Written request A.
In two sentences, what does the crew cab conversion thread cover?
Written request B.
Carry the crew cab conversion thread forward with the next post after its final one.
--- Reading text ---
No prob, what year is your crew?? check if you have the holes in the front frame horns.. there should be three holes on the bottom of the frame web... now saying that, i just found a 78 F350 crew for my buddy, and when we picked it up the other day i climbed underneath and saw that the holes wern't there... the rest of the front frame appeared to be the same, but i didn't look that close.... if the holes are there, it gives you a good starting point for mounting a crossmember..but its not the end of the world if they are not...
Consider me schooled! I thought it was easier to cut off the front of a 2wd frame and weld on the front of a 4wd frame. Would it fit if you weren't lifting the truck? Maybe that's where I'm stuck? This seems like a simple conversion (for someone capable). Looks much easier to do this, or cut out the factory c-member and fab up your own if not lifting? The frame rail looks the same as my 76 4wd. Only difference appears to be the c-members.
1976 crew cab, 4x4, Cummins, family tow monster.
Yes it was alot easier to do the conversion with the fact that the frames are close... with the exception of the crossmembers... to do it with out lifting it you would definatly need to modify the 2wd crossmember. I originally designed this lift style (before i owned my crew) when i was looking at doing a steering upgrade on my buddys 77 hi-boy. He wants to get rid of the power assist, so after comparing a 79 F250 (lowboy) to his hi-boy, i was concerened about there being enough space between the leafs and the frame fore the pitman arm to fit. thats when i came up with the idea of making a spacer for his spring mounts....
I have been basically watching this, but thought I would chime in. I don't claim to know much about crews, but on mine,it appears that the frame is the same as a highboy, just with 2wd crossmember placement. Even the front bumper has a bolt on bracket for the front frame horn (the frame is a C all the way forward) Given this, when I eventually convert my truck to 4wd, I am planning on getting an F150 front end, chopping out the boxed portion in the frame, and then just sliding it in the crew frame from the front.
This is just because I like the coil spring ride. On my dodge, I built a crossmember almost identical to yours.
Old truck: 74 F250 Converted 4WD sold
Some other 4 wheeled vehicles also reside in the driveway
[/quote] This is just because I like the coil spring ride. On my dodge, I built a crossmember almost identical to yours. [/quote]
That sounds like an interesting idea, going with the coils... good job on the crossmember, too bad its on a "billy goat".... just joking .... when going with the F150 front suspension do you plan on keeping the original trailing arms or do you plan on going with a custom setup?? I belive that the stock stuff would work just fine for a road truck..and they do provide a smooth ride.
No onto the front 60... After a good clean up i was ready to freshen her up a bit. I installed a kingpin rebuild kit on both sides that i ordered from bronco graveyard...awesome price!! Removing the old tapered pins was fun, and then i installed the new ones with the aide of a torque multiplier to get me to the proper torque. I cant remamber the exact number, but i think is was around 600 ft-lbs. I then installed new axle bearins/seals, as well as new wheel bearings/seals. I didn't do any internal carrier work. I felt that the factory open carrier was good enough, and everything looked clean and tight. After some fresh paint she was ready... I also had my friend powder coat my front cover and pinion yoke to match the rear.
--- Records shown ---
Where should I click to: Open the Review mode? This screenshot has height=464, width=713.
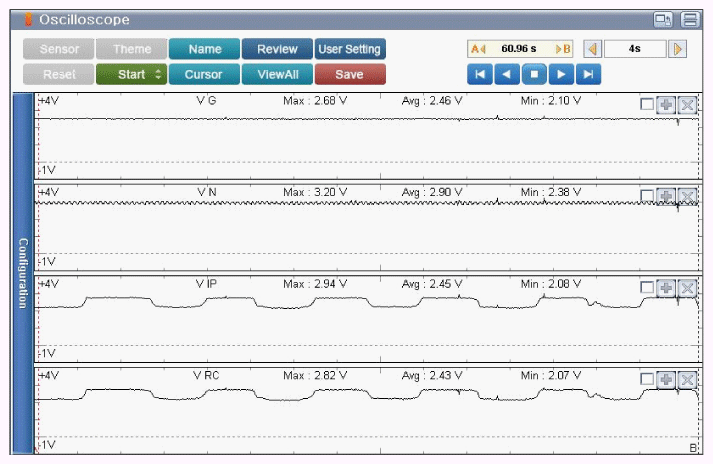(x=277, y=49)
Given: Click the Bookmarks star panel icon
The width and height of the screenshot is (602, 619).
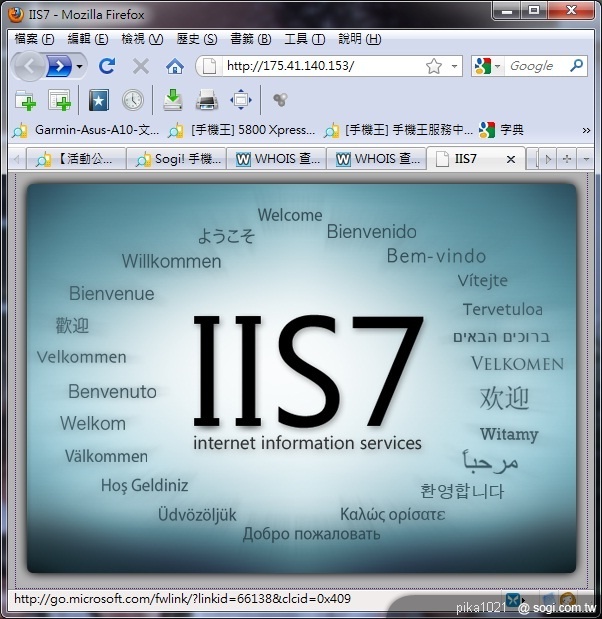Looking at the screenshot, I should pos(98,100).
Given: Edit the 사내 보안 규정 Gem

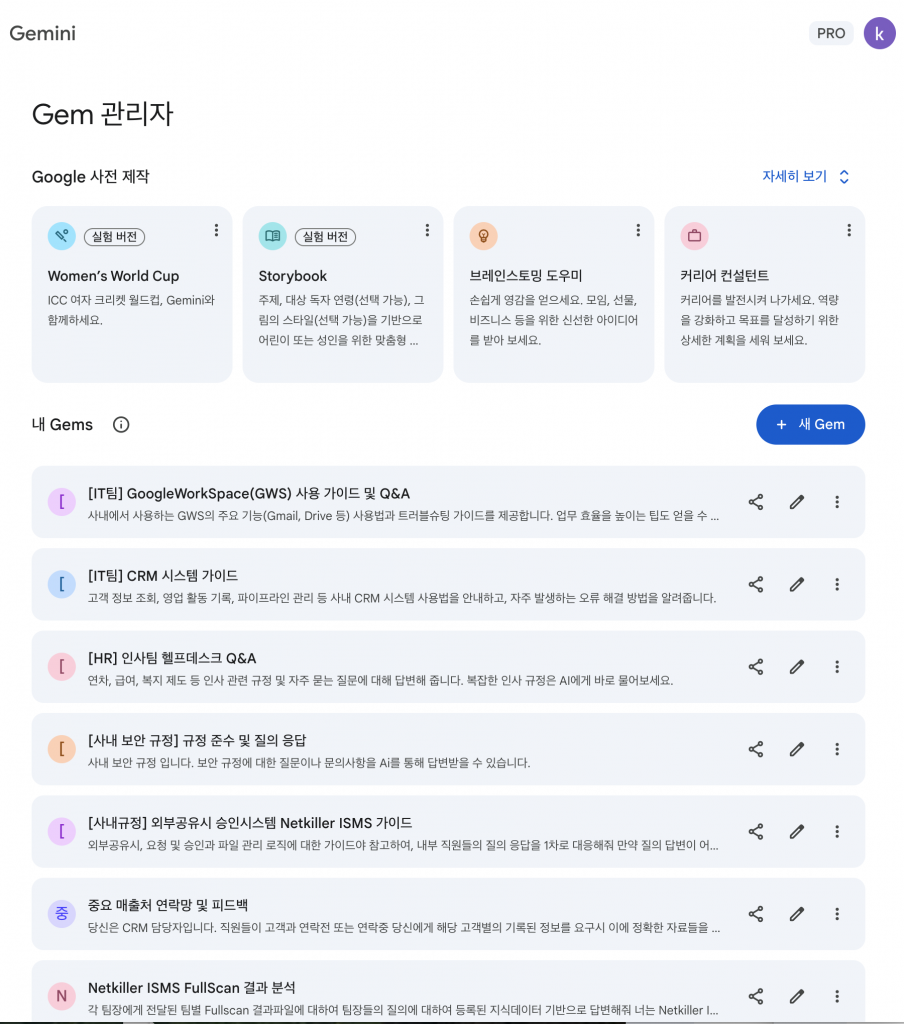Looking at the screenshot, I should click(797, 749).
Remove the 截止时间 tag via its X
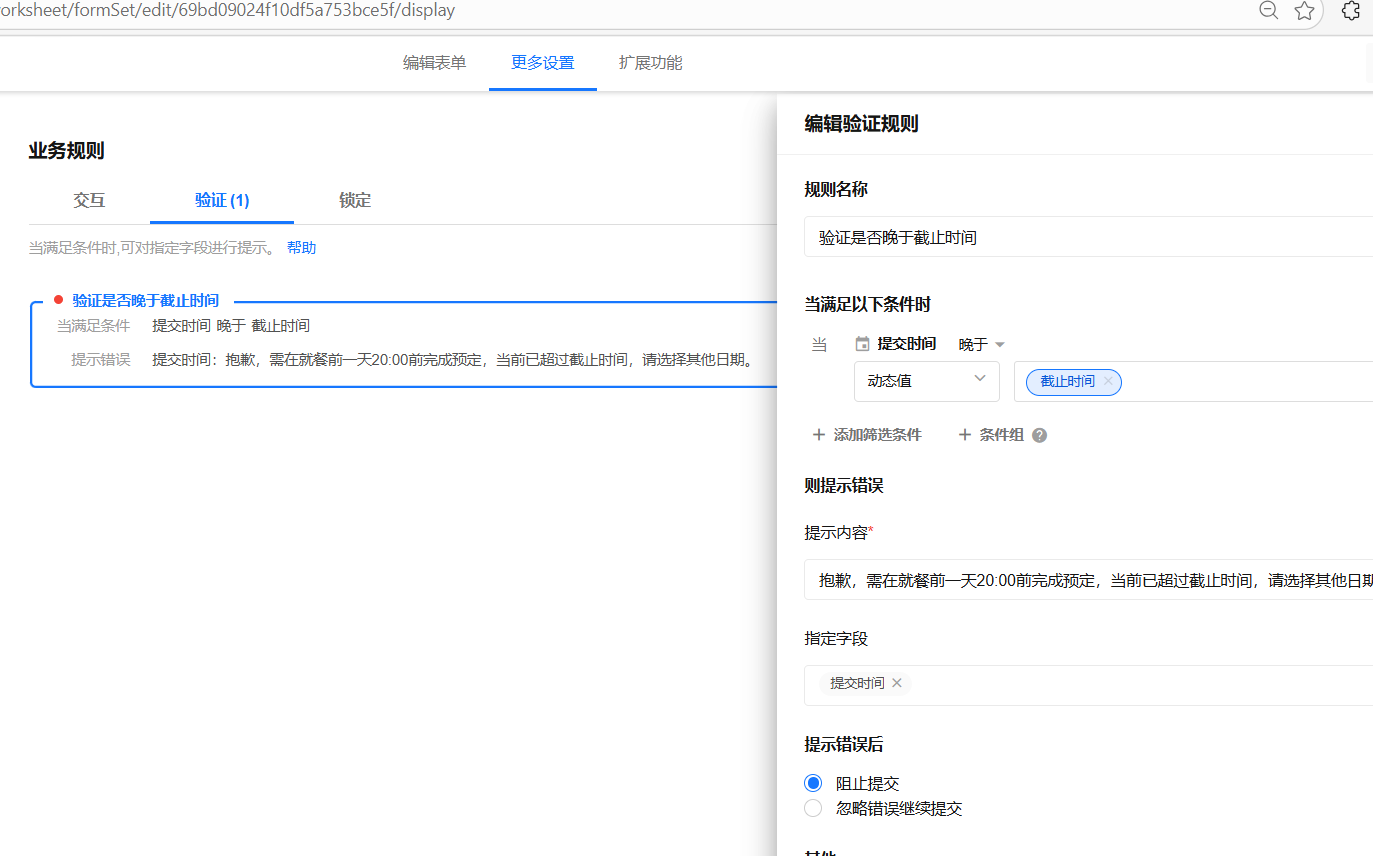This screenshot has height=856, width=1373. [1107, 382]
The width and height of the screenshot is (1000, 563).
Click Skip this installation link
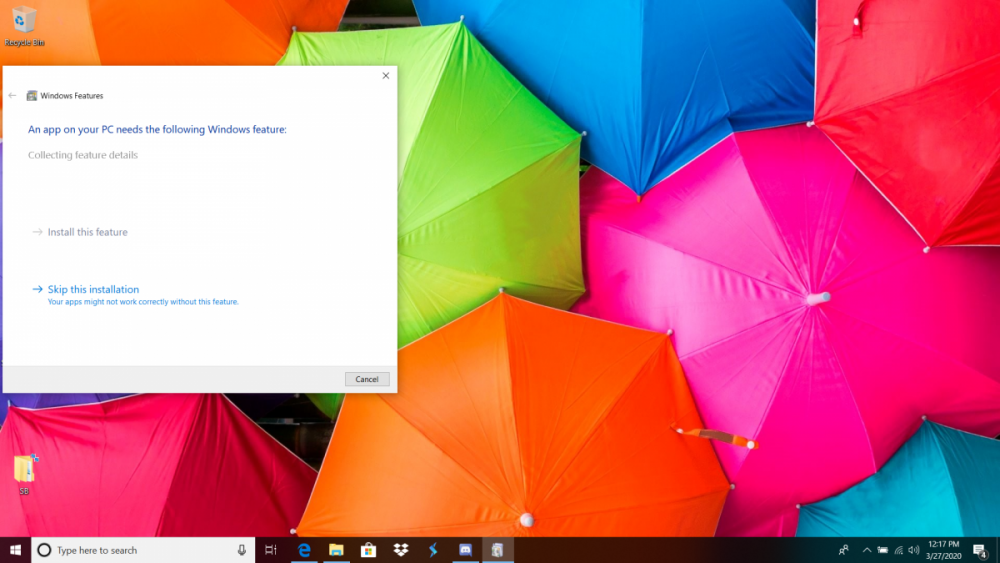pos(93,290)
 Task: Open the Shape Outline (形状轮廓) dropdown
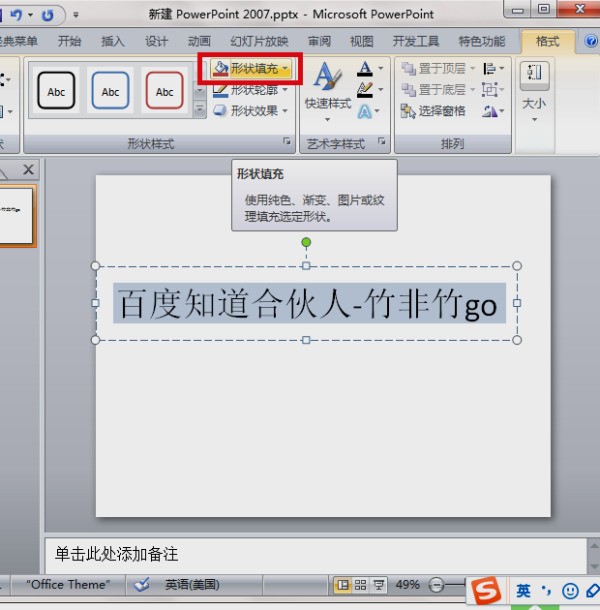[252, 90]
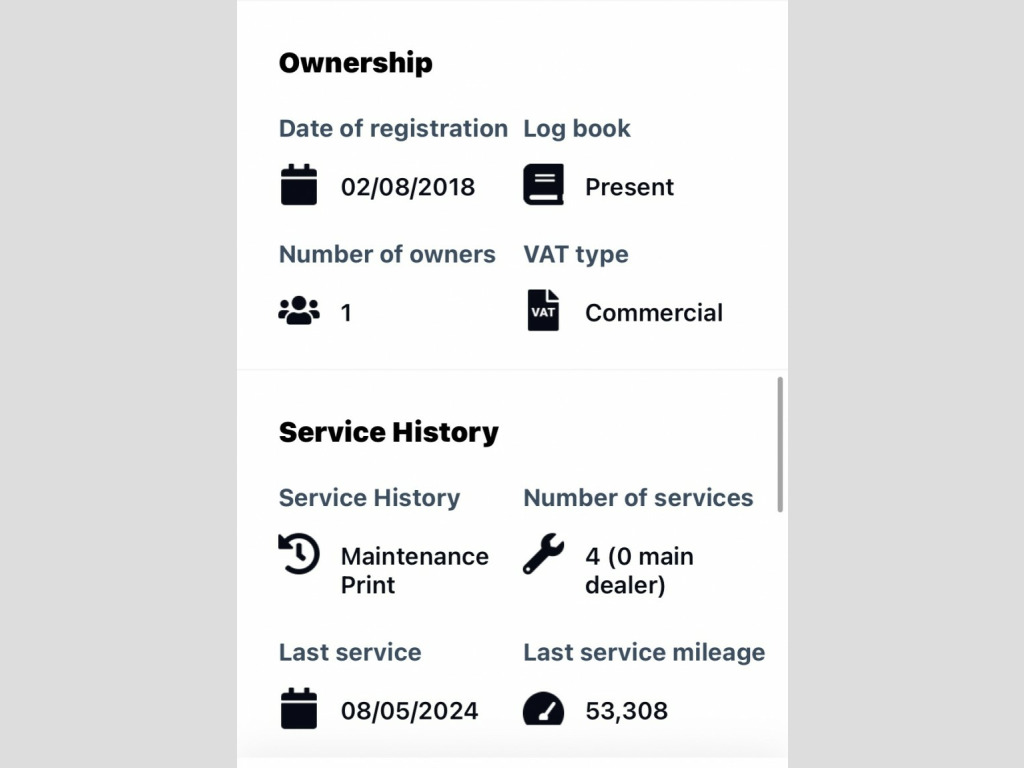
---
Reply A.
Forum posters discuss converting Ford crew cab trucks to four-wheel drive, noting that the frames are close to those of 4wd trucks except for the crossmembers, and that doing it without a lift would require modifying the 2wd crossmember. One poster plans to fit an F150 front end because he likes the coil spring ride, while another describes rebuilding a front 60 axle with a kingpin kit, new axle and wheel bearings and seals, and fresh paint.

Reply B.
I also plan on retaining the factory push pull style steering. I know that many will argue that crossover steering is better, but i don't like the side thrust on the suspension that crossover steering will create without a panhard bar installed. Maybe someday i'll find the need for it, but for now the original will do. So, since my truck is lifted i needed to deal with the steering hight problem. What i did was make a spacer for my steering arm that is the kingpin cap on the drivers side. I took two pieces of 1 1/2" thick steel approx 3"x4", machined a hole through the center of one for my kingpin spring, groved and welded the two together. I then drilled the four mouning holes through the now 1 piece block. I also added a grease nipple in the side of the lower block to allow me to grease my kingpin bushing. This wil give me 3" of lift to the steering arm. I am hoping to gain the rest through my steering box placement.
I have deciced not to start the steering box install until the cummins is in place. I would rather move the steering box to clear the cummins opposted to move the cummins around the steering box. After some ealier measuring ive decided to mount the cummins with a 1" offset towards the passenger side to help it land into the cab indent. I replaced the gaskets (not all, but most) in the cummins and gave it a fresh coat of paint as well. Sometimes it feels like this project is draging on forever, but i'm sure it will pay off in the end.
A little history....I originally decided to do this build when my daily driver truck (98 gmc sierra 4x4) started show its worn out state (400000+ hard kms). I was looking a buying a newer truck, like a F250 superduty diesel. After looking at what was available, lots of dreaded 6.0 litre trucks, and high mile 7.3 trucks, i started to question what i was getting into. I also feel that newer vehicles aren't made with the quality that the old ones were. I also am not a fan of unit bearings and chineese steel. The dentside fords have always been my favorite truck, and i have picked up several over the years and have lots parts, but none worthy of being my daily driver. I do have a mint 79 bronco that needs finishing, but i need a truck... I started looking for a crew, unitl i found the one i have now... the next problem is that these trucks aren't practical daily drivers due to the fuel milage... This is when i decided to go with the tough, reliable, fuel efficient cummins. My final plan was to spend roughly the same amount i would on a new vehical on my old one, but make it almost new by replaceing every bearing/seal, etc, that i could. This crew will be my daily driver!!.....oh ya, the cops hasseled me last week, gave me a mit full of fines and 72hr notices to fix a bunch of crap on my GMC truck... i didn't want to put any more money into the old girl so i took it off the road and it is now a lawn ordament.... time for full steam ahead producion on the crew!!!
I DO NOT want to cause a problem here, you've likely forgotten more about geometry/fabrication than I'll ever know, but I urge you to reconsider crossover.
Have you ever driven a push pull steered truck? My dads stock height 79 F-250 (proper geometry) is a nightmare on narrow roads, and he's replaced every wear part on the front end. My 76 crossover with many a worn leaf spring bushing tracks very precicely and predictably, even towing a 10k pound trailer accross narrow bridges.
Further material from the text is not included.